Calculating -------------------------------------
       without_setup    95.200k memsize (   752.000  retained)
                         1.100k objects (     6.000  retained)
                         0.000  strings (     0.000  retained)
          with_setup    95.200k memsize (   432.000  retained)
                         1.100k objects (     4.000  retained)
                         0.000  strings (     0.000  retained)

Comparison:
       without_setup:      95200 allocated
          with_setup:      95200 allocated - same

@nevinera
Copy link
Contributor Author

nevinera commented Dec 30, 2023

@AlexWayfer - it'll take some work to set up a meaningful benchmark; the simple cases you are testing won't get any benefit, because they won't trigger the "complex object shape" cases in the JIT, as there are no other instance variables in place being first set in arbitrary orders. The problem cases come from the large numbers of object-shapes you get when a complex class can have many different instance variables first defined in arbitrary order, producing combinatorially many object shapes, and causing the JIT to classify the class as "complex shaped". Memery only barely contributes to that problem, since it adds only one instance variable - traditional @foo ||= style memoization was a much larger issue.

But I'll spend a bit of time trying to rig up test cases that can benchmark the difference - the awkward bit is that there will only be a difference in the case that Memery's one instance variable is the one that pushes a class over the boundary into "shape too complex".

This is a niche feature, and far more people think they need it than actually do.

Edit: The other reason the benchmark isn't showing a difference is because it's actually benchmarking the wrong thing - the memoized method is never an instance-variable lookup, which is what the object-shape optimization is intended to speed up (well, that and instance-variable writing). It's essentially an improvement for the inline-cache on getters and setters, because hash lookups are slow. This post has a pretty good explanation I think.

@nevinera
Copy link
Contributor Author

Well, I'm increasingly confused. I can't even get 3.3.0 to mark a class as "too complex", as described here currently (my current attempt is there), so I'm going to move this to draft until I've got something showing value here.

@nevinera nevinera marked this pull request as draft December 30, 2023 05:29
@jrochkind
Copy link

jrochkind commented Dec 30, 2023

I feel like in some conversation somewhere on the internet, I heard someone say that 3.3.0 had additional improvements that made the original problem less of a problem... but perhaps I misunderstood, that did make me frustrated by how much attention the original problem was getting! The whole thing is confusing to me, I really don't like a need for unintuitive optimizations, so it would certainly be nice if the need has gone away.

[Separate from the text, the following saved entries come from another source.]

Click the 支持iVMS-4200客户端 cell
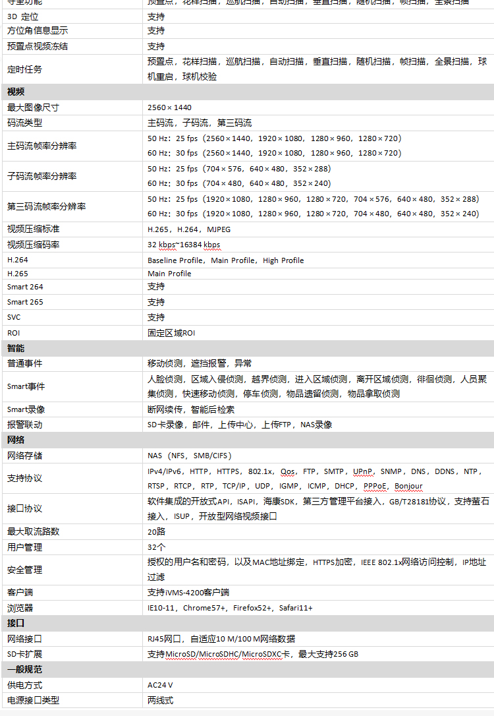494x716 pixels. 188,593
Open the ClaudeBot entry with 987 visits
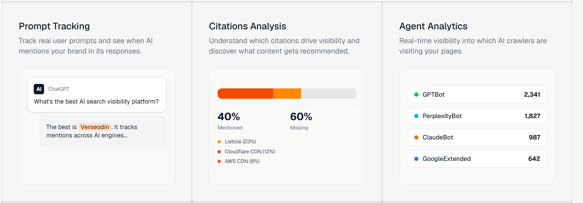This screenshot has height=203, width=583. pos(477,137)
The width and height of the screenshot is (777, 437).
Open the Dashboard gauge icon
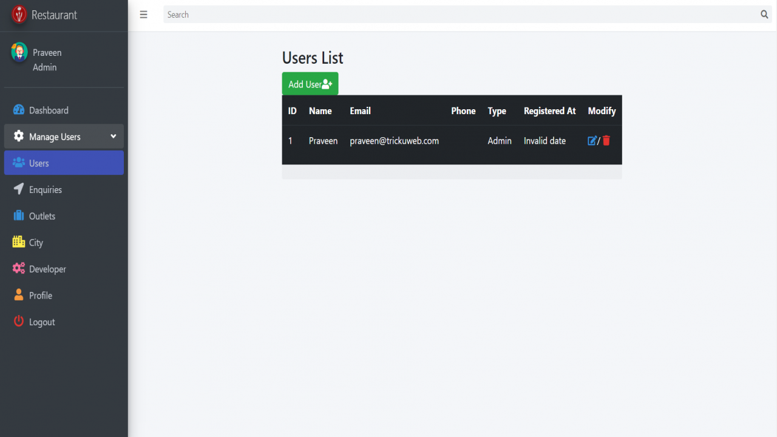click(19, 110)
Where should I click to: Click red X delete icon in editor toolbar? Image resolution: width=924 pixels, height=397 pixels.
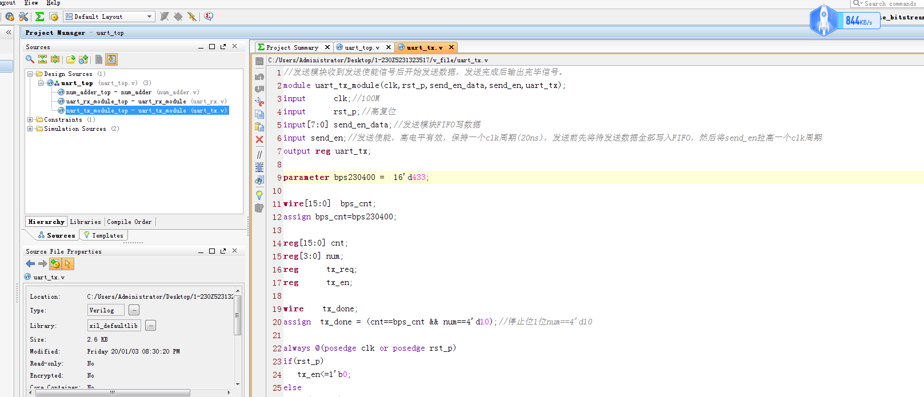[x=259, y=139]
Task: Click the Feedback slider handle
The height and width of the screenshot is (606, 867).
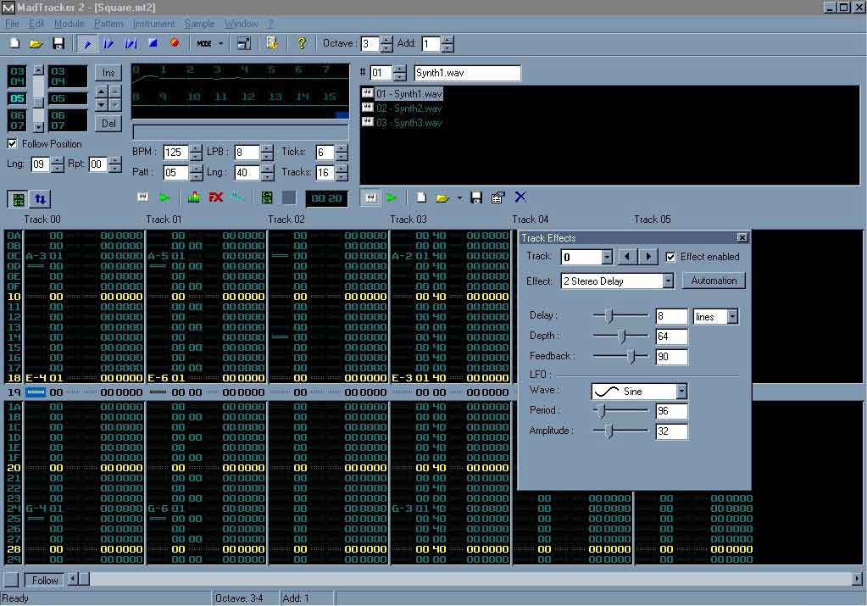Action: tap(631, 357)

It woudl be interesting, @nevinera, if you had an easier time reproducing on 3.2.0, if you felt like spending time on it.

That memery only adds one instance variable would, in any case, make it a lot less of a problem, I guess? It could be worth pointing out in the README that memery only uses one iVar.

@nevinera
Copy link
Contributor Author

I couldn't find anything like that in the patch notes, but it wouldn't surprise me. I'll try and repro on 3.2 this evening.

I do have a readme update to that effect included already - if the actual change turns out to be unnecessary, I'll reduce this pr to just that bit :-)

@nevinera
Copy link
Contributor Author

Ah, so I reproduced the original benchmark here (from this post), and it shows a substantial difference on 3.2 and no significant difference on 3.3. It looks like there's no real value from this setup method anymore, though I'm still going to track down the change that produced that impact :-)

I'll prune this down to just an appropriate README change.

@AlexWayfer
Copy link
Contributor

Ah, so I reproduced the original benchmark here (from this post), and it shows a substantial difference on 3.2 and no significant difference on 3.3.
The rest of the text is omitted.